« Macha ou l’évasion » de Jérôme Leroy (Syros) * juste, engagé et lumineux

macha

Macha est la voix de ce roman. C’est une femme forte, droite, qui aime et respecte la nature et ses beautés. Elle aime sa vie, elle apprécie ses amis et son chat. Macha pourrait être toi, ou moi. Mais Macha a 107 ans.

Macha est une survivante, le témoin d’une époque révolue au cours de laquelle les hommes ont semblé s’acharner à détruite leur environnement et leurs semblables, une ère marquée par la pollution, la violence, la corruption politique, les attentats, la peur, le racisme et la méfiance. Une époque si redoutablement proche de la nôtre mais qu’avec beaucoup d’autres elle a contribué à abolir. Nous sommes dans les années 2100 et Macha va être rattrapée par son passé, elle qui a tant voulu l’enfouir et regarder devant elle. Car d’avant la Fin, il ne reste plus beaucoup de survivants et il est de son devoir de transmettre son histoire pour façonner et enrichir l’Histoire de la Douceur, ce monde recréé sur les cendres du précédent, plus respectueux de tout et de tous. Parce que c’est lorsqu’on les oublie qu’on reproduit les erreurs du passé. Et ça, Macha ne peut le laisser faire ; devant des dizaines de jeunes gens éberlués, elle va alors lire ses mémoires et raconter sa jeunesse.

Alors Macha raconte son enfance de fillette propulsée par le mariage de sa mère dans un univers si différent du sien : dans les beaux quartiers de N., elle fréquente une école prestigieuse et les enfants des familles les plus aisées et réputées. Mais ce sont aussi pour la plupart – et sa « famille » ne fait pas exception – des individus prétentieux, artificiels et profondément racistes, effrayés par la différence et les changements. Macha n’est pas à sa place et se révolte rapidement ; ses armes ne sont pas spectaculaires mais elle marque son hostilité à cette idéologie xénophobe, réactionnaire et violente. Jusqu’au jour où son amour, le premier jeune homme qui fait battre son cœur et frémir son corps est victime de ce système. Plus question alors pour elle de se trouver des excuses : elle doit fuir son foyer et son confort et rejoindre ces ZAD dont on parle de plus en plus et qui rassemblent tous ceux qui ne cautionnent pas le système, qui n’acceptent pas l’oppression et les abus de pouvoir. Sensibilisée, Macha décide de tenter sa chance : les risques sont immenses – les descentes de police sont violentes et meurtrières, les conditions de vie précaires, … – mais elle préfère souffrir pour des valeurs qui sont les siennes qu’au milieu d’individus auxquels elle ne veut adresser que sa haine. La voici sur les routes, poursuivies par de redoutables chasseurs mais poursuivant un idéal qu’elle est déterminée à atteindre. Et nous voyageons avec plaisir à ses côtés, au fil des pages d’un roman inclassable mais qui fera date.

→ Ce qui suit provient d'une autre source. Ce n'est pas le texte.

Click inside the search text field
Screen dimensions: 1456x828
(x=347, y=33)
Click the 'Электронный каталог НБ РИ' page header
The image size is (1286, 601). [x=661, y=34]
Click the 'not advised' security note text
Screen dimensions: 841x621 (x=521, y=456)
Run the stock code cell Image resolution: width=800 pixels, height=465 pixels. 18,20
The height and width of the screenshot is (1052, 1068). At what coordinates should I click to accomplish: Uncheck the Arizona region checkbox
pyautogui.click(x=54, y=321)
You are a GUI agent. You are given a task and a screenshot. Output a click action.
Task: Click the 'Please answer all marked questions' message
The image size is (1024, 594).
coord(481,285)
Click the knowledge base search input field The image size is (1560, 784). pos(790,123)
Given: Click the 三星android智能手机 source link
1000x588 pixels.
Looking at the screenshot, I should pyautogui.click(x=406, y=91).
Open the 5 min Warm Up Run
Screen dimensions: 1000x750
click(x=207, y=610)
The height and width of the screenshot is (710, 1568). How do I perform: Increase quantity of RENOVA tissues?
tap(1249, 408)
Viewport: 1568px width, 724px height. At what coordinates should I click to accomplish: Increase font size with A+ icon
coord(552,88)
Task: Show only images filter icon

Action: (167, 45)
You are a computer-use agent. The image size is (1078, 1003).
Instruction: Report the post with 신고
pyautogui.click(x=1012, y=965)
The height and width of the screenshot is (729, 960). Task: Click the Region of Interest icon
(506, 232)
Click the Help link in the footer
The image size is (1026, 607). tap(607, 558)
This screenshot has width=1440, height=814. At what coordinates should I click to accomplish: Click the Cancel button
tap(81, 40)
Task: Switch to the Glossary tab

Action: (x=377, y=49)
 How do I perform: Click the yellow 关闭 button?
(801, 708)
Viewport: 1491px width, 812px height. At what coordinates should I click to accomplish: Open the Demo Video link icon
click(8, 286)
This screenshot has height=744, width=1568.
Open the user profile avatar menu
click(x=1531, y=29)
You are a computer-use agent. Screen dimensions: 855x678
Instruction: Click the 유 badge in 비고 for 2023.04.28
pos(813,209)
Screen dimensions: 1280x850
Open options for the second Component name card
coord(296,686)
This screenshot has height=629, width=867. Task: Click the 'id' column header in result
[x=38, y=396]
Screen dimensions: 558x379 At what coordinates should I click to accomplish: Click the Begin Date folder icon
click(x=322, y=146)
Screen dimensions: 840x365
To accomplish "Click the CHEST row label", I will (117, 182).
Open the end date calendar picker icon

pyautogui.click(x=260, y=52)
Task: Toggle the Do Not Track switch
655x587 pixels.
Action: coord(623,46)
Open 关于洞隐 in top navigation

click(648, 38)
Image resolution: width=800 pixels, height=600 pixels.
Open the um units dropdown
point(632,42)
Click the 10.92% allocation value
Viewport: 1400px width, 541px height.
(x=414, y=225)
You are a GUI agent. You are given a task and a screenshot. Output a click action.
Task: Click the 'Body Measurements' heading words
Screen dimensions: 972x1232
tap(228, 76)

Jérôme Leroy signe en effet un texte hybride, entre roman noir et d’anticipation, empreint de sensibilité et de poésie, plein de douceur mais recelant d’une rare violence. Toute en contraste, la lecture est fascinante. Par petites touches, il nous sensibilise à de très nombreux sujets qui occupent aujourd’hui notre actualité et face auxquels il est – je le pense – nécessaire de se positionner : écologie, politique, transmission de la mémoire, crise économique et systémique, … . L’histoire de Macha (et sa fin heureuse, puisque le monde dans lequel vit la Macha de 107 ans parait bien plus prometteur que celui dans lequel elle a grandit) est pleine d’espoir et d’enseignement, et l’un d’entre eux se dégage particulièrement : lorsque l’on est jeune, il est important de savoir pour quoi on est prêt à se battre, et important si nécessaire de prendre en fonction de cela les armes lorsque les événements l’exigent… quelles que soient les armes dont chacun dispose.